=== Begin Enclosure ===
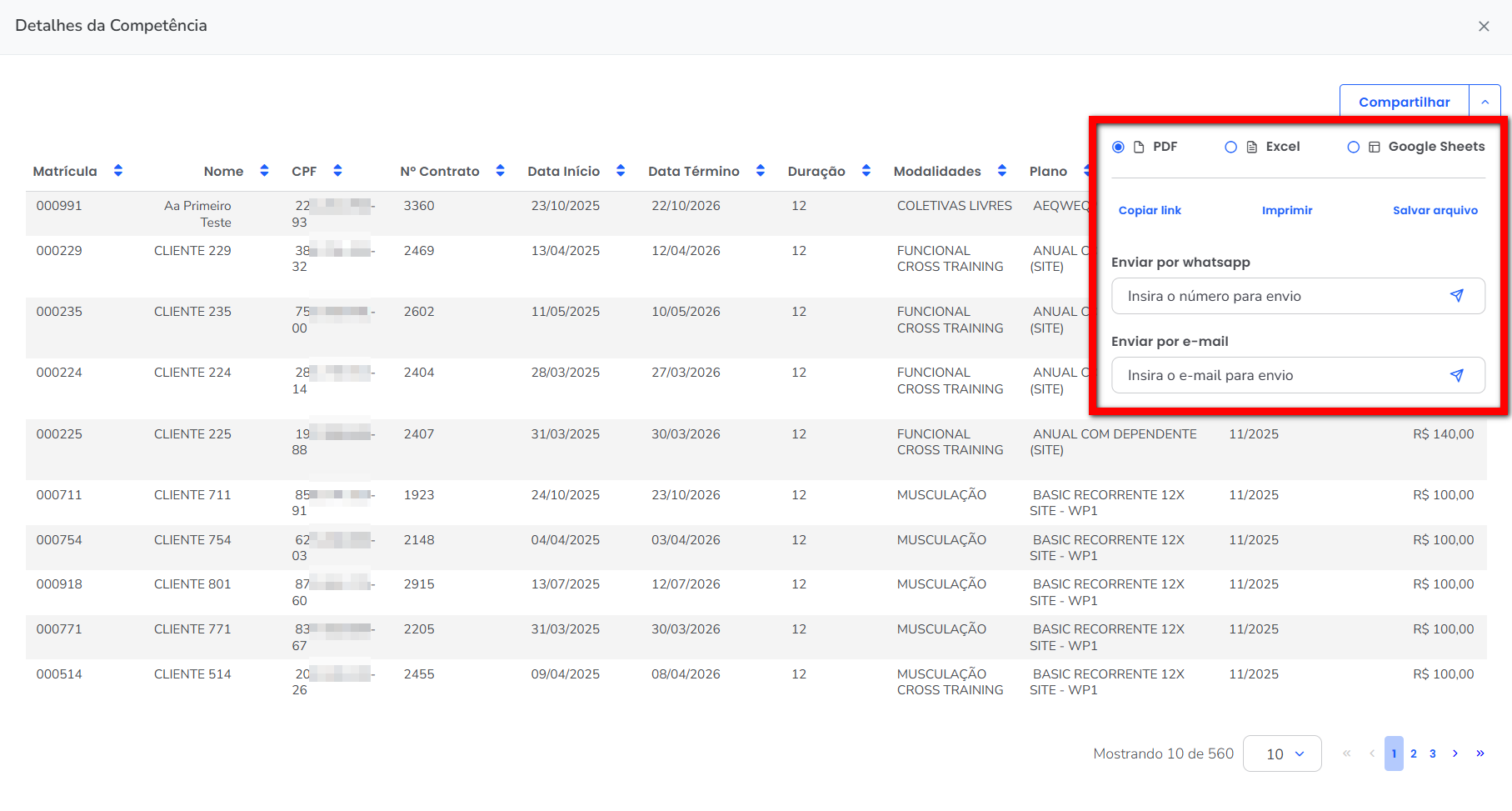Image resolution: width=1512 pixels, height=811 pixels.
Task: Sort by Data Término sort icon
Action: tap(761, 171)
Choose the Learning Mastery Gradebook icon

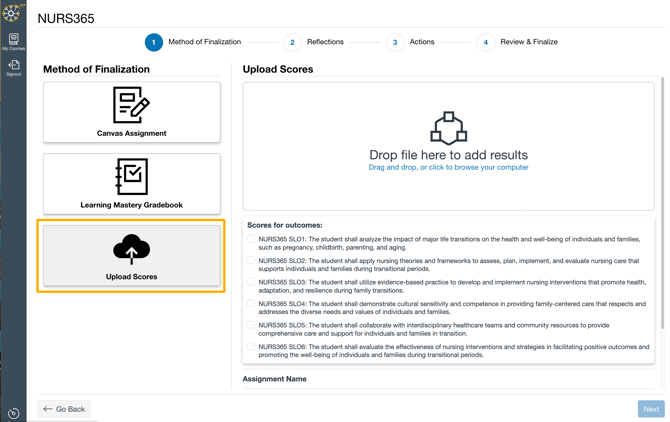[131, 177]
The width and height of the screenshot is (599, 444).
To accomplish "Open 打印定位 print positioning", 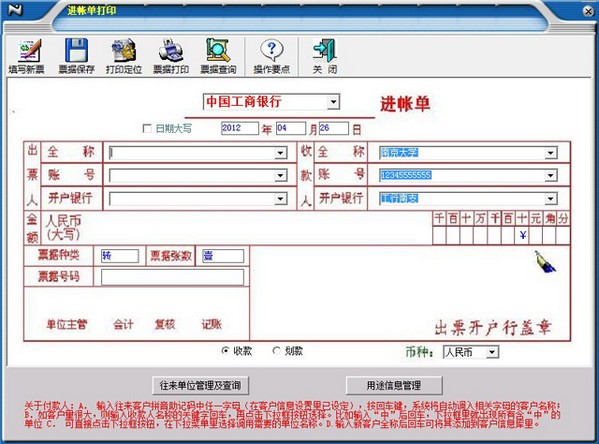I will tap(123, 50).
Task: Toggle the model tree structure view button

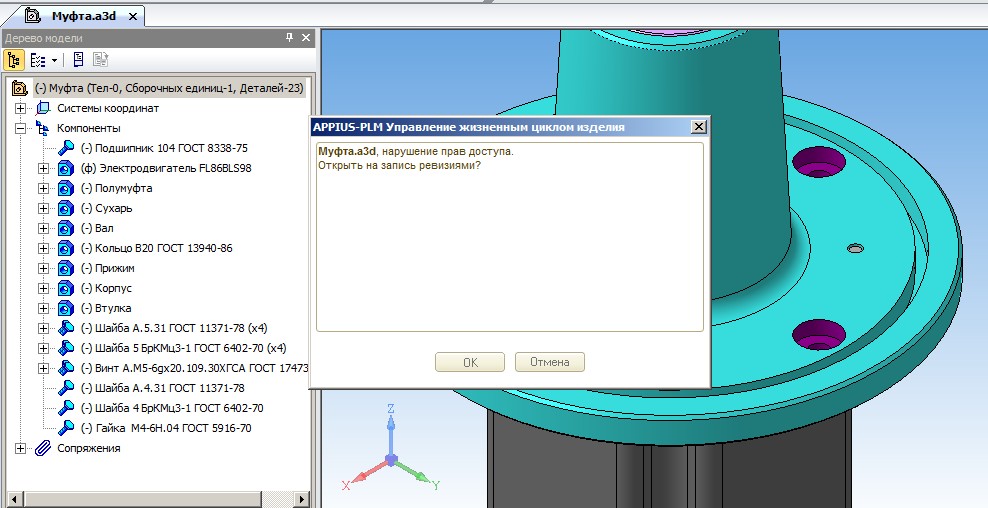Action: 15,60
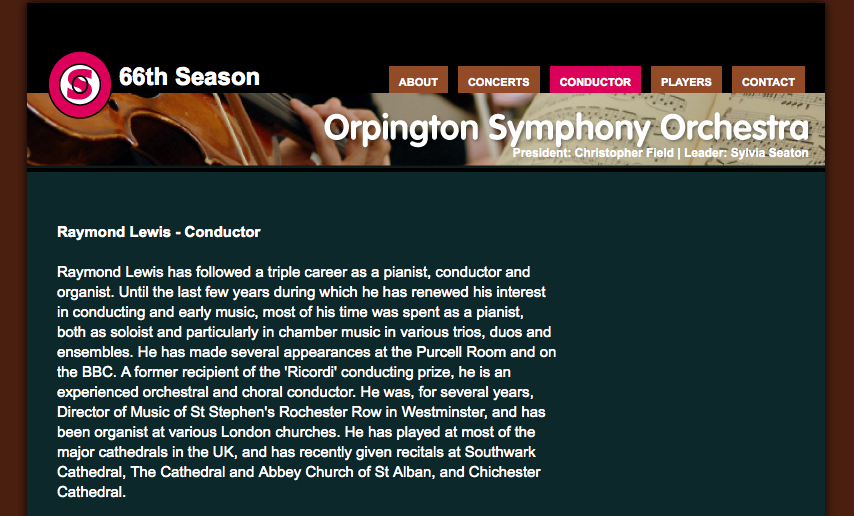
=== End Enclosure ===
**AIM OF THE EXERCISE**
Only exact copies are wanted here. Write out the lines from the one containing "Task: Toggle the" through the end of the material and no others, omitting all pictures.

**RESPONSE BOX**
Task: Toggle the model tree structure view button

Action: 15,60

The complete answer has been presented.